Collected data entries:
= Beginning of Section =

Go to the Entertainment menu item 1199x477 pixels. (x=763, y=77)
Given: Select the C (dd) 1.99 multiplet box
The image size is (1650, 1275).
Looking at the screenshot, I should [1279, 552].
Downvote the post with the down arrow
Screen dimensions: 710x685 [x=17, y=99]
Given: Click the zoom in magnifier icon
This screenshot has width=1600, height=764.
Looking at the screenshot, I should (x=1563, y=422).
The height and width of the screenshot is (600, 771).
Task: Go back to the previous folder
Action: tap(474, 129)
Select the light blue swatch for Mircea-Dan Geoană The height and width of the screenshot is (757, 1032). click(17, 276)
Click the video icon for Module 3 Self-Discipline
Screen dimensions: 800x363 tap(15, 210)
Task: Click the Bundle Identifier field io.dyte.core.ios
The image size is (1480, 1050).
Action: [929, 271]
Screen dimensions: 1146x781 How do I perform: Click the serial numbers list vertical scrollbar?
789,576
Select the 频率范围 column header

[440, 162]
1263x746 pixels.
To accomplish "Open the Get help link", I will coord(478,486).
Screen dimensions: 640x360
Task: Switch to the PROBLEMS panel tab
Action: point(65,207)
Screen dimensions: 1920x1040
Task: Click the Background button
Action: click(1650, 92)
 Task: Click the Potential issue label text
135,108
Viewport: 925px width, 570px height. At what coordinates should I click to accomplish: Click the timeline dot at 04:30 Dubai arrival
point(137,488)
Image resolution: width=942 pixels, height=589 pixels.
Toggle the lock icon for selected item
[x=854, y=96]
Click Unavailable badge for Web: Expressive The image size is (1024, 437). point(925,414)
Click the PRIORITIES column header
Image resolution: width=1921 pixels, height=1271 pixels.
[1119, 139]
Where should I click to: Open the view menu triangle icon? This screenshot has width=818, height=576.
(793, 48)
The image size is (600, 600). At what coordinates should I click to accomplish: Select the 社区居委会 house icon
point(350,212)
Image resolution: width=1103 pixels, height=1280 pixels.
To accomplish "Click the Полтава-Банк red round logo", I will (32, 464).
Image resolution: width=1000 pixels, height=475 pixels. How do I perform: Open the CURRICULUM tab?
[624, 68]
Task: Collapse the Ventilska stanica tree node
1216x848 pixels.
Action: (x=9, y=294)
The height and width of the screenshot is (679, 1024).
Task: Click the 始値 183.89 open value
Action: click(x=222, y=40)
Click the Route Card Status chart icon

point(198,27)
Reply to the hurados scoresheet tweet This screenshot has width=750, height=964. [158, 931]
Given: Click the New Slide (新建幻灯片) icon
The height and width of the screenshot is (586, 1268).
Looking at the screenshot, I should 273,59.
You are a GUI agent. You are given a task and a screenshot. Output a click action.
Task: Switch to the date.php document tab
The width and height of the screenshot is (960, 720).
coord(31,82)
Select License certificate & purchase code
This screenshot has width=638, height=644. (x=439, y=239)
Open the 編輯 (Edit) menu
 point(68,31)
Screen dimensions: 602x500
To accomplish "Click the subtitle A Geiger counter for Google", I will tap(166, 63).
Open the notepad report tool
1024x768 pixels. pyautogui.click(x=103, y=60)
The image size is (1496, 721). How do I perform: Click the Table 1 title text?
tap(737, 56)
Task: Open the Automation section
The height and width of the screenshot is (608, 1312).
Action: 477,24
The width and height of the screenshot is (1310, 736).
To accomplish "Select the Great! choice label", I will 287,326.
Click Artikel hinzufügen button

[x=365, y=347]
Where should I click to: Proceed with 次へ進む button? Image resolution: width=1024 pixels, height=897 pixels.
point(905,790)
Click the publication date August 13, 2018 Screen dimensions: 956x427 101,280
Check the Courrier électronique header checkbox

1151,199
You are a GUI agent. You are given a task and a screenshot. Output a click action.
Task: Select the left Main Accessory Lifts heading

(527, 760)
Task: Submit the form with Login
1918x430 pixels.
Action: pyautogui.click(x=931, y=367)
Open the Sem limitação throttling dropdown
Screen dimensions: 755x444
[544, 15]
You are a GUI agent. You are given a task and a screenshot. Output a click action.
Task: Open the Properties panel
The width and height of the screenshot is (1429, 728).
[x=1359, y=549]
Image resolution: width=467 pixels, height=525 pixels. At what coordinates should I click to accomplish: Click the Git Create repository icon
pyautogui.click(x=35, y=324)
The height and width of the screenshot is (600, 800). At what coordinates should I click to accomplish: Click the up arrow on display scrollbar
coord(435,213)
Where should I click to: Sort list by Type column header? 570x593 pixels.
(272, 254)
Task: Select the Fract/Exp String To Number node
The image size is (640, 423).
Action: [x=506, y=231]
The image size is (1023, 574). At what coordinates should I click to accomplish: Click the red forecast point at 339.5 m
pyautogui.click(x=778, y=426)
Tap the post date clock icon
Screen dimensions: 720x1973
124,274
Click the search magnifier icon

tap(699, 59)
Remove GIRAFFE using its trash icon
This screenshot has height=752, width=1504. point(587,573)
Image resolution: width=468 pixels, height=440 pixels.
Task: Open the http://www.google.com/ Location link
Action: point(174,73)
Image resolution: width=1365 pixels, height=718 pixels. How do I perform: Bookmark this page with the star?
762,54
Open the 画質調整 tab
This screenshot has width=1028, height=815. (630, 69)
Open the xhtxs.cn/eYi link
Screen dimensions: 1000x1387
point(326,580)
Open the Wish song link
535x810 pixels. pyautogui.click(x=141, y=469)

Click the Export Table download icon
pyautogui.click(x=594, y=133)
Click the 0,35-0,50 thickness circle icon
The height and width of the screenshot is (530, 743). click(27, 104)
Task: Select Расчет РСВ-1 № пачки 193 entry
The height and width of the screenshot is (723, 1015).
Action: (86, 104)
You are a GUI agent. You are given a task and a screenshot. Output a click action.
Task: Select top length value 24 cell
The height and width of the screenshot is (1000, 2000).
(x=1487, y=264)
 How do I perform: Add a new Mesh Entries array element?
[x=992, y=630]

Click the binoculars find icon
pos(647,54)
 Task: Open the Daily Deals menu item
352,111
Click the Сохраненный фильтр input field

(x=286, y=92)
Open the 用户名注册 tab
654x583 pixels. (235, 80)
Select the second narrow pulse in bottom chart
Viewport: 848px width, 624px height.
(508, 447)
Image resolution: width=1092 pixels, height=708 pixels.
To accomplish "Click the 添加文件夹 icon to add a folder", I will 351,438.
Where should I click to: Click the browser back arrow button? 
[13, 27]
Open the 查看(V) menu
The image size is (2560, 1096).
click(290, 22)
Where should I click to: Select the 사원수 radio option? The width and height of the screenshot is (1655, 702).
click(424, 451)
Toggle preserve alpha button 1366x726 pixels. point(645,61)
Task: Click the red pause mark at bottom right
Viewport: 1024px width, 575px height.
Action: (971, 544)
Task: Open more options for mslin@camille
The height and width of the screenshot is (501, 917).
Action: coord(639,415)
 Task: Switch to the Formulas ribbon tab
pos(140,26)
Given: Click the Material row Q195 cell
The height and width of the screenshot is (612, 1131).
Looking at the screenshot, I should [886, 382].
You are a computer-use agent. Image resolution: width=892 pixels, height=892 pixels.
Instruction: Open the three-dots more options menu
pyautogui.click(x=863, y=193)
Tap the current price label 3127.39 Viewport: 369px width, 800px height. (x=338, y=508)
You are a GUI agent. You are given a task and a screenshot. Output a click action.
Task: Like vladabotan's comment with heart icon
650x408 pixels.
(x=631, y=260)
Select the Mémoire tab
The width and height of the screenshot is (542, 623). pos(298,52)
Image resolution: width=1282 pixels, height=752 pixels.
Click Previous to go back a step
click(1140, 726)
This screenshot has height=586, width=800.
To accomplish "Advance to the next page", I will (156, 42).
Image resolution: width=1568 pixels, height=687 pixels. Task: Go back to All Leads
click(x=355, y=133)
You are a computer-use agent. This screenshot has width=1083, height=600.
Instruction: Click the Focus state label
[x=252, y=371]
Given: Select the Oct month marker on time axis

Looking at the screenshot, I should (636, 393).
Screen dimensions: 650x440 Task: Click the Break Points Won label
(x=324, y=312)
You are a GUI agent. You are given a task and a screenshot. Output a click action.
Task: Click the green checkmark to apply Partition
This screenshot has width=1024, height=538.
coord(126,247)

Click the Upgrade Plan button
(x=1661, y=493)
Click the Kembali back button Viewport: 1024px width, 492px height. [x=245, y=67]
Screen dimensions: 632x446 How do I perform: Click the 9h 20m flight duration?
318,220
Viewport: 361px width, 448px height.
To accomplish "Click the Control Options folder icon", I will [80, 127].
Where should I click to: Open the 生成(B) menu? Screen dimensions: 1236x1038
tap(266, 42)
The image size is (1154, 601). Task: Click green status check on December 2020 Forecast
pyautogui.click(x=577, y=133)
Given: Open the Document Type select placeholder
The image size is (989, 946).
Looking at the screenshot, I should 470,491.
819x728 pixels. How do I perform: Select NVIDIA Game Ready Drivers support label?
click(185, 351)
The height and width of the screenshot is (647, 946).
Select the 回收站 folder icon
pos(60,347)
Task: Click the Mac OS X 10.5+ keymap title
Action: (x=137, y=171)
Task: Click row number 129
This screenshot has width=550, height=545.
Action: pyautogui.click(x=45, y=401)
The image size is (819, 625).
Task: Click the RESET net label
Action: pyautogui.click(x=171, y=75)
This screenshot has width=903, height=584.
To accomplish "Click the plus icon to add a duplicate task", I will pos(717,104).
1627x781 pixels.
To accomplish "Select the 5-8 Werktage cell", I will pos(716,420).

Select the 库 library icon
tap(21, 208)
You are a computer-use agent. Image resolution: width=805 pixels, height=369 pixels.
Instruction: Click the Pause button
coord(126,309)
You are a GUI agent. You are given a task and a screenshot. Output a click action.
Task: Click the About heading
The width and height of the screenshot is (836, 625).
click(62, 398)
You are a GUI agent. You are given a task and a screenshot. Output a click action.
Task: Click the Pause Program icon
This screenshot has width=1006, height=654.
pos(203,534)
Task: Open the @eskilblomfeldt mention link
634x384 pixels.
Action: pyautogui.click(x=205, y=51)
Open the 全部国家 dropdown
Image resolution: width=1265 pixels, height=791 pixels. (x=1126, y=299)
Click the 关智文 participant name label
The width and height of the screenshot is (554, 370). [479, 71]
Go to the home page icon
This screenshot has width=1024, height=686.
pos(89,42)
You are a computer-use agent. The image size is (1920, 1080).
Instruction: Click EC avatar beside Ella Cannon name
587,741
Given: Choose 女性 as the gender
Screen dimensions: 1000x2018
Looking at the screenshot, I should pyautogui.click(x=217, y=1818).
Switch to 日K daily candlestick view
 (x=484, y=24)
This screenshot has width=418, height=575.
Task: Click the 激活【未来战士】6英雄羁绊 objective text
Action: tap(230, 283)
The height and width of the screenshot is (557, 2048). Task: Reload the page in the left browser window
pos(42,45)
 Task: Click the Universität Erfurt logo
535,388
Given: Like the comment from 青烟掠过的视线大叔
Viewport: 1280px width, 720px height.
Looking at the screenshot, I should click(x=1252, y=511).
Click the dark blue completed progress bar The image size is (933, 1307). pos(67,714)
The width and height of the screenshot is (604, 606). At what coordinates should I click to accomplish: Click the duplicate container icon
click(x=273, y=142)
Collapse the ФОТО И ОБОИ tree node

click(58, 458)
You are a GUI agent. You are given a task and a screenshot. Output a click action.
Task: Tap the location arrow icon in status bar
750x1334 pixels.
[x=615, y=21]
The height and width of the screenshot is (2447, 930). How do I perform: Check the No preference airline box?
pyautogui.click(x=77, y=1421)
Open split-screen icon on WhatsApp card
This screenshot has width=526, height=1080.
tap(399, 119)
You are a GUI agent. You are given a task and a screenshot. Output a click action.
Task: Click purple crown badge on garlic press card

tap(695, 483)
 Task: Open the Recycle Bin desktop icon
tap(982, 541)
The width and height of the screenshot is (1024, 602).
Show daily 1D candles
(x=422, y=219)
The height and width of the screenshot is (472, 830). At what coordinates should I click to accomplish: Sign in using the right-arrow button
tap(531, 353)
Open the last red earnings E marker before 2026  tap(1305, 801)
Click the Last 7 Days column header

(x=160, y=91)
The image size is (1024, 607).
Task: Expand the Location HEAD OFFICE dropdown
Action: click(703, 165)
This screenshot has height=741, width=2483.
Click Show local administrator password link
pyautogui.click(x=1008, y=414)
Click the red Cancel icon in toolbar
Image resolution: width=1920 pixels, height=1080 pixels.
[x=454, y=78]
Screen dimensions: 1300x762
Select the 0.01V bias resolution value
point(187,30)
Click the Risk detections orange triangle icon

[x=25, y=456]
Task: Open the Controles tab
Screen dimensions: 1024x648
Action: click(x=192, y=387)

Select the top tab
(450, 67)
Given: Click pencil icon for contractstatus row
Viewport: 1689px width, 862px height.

= End of Section =

Work task:
Beginning at the top of the entries above, output each line exactly, and end with the line in which "1263x746 pixels." appears.

Completed task:
Go to the Entertainment menu item 1199x477 pixels. (x=763, y=77)
Given: Select the C (dd) 1.99 multiplet box
The image size is (1650, 1275).
Looking at the screenshot, I should [1279, 552].
Downvote the post with the down arrow
Screen dimensions: 710x685 [x=17, y=99]
Given: Click the zoom in magnifier icon
This screenshot has width=1600, height=764.
Looking at the screenshot, I should (x=1563, y=422).
The height and width of the screenshot is (600, 771).
Task: Go back to the previous folder
Action: tap(474, 129)
Select the light blue swatch for Mircea-Dan Geoană The height and width of the screenshot is (757, 1032). click(17, 276)
Click the video icon for Module 3 Self-Discipline
Screen dimensions: 800x363 tap(15, 210)
Task: Click the Bundle Identifier field io.dyte.core.ios
The image size is (1480, 1050).
Action: [929, 271]
Screen dimensions: 1146x781 How do I perform: Click the serial numbers list vertical scrollbar?
789,576
Select the 频率范围 column header

[440, 162]
1263x746 pixels.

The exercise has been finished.